▸ Description of the task
Across the material below, how many lines contain the word "color"? Give only the number.

──────── Record extracts

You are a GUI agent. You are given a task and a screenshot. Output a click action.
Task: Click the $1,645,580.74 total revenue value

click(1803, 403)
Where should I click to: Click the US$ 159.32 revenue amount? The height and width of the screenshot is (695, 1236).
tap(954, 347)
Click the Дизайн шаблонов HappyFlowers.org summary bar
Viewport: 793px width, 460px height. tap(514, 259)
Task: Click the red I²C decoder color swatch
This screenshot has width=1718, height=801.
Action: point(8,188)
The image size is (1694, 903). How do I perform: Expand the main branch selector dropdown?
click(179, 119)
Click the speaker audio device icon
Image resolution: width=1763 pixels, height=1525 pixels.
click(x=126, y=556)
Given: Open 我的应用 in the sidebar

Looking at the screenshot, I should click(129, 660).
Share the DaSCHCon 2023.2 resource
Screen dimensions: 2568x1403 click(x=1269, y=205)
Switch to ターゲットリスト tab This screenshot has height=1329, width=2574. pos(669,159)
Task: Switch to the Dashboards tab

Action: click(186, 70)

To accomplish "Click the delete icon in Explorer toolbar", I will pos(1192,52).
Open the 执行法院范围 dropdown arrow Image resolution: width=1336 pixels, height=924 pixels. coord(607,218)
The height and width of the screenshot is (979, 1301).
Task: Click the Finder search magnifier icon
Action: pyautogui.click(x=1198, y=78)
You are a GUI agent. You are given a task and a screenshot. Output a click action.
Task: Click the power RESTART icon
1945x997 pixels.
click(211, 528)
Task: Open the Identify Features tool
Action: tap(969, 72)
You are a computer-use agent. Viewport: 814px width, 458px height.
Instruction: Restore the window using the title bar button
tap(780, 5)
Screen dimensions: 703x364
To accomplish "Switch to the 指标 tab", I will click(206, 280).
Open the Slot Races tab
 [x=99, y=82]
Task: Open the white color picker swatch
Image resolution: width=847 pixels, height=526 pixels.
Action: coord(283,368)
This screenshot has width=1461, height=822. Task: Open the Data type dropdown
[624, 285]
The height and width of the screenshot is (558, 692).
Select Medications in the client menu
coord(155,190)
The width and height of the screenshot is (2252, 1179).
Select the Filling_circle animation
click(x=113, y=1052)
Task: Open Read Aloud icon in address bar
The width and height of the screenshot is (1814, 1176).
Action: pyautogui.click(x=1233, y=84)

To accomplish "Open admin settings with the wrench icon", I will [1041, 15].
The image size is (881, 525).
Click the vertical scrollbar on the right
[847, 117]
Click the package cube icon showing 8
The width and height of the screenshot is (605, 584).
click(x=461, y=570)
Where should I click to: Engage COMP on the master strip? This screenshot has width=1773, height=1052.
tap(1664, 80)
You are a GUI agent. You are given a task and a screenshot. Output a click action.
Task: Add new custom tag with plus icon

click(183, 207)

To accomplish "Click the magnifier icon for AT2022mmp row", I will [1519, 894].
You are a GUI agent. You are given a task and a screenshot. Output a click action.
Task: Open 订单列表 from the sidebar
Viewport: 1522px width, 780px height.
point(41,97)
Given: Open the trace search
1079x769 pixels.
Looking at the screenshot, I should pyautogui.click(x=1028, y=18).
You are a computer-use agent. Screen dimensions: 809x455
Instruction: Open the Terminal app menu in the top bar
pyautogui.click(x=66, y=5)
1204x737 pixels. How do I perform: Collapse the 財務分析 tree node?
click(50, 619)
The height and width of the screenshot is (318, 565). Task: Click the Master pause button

────────────────

▸ Exercise solution
2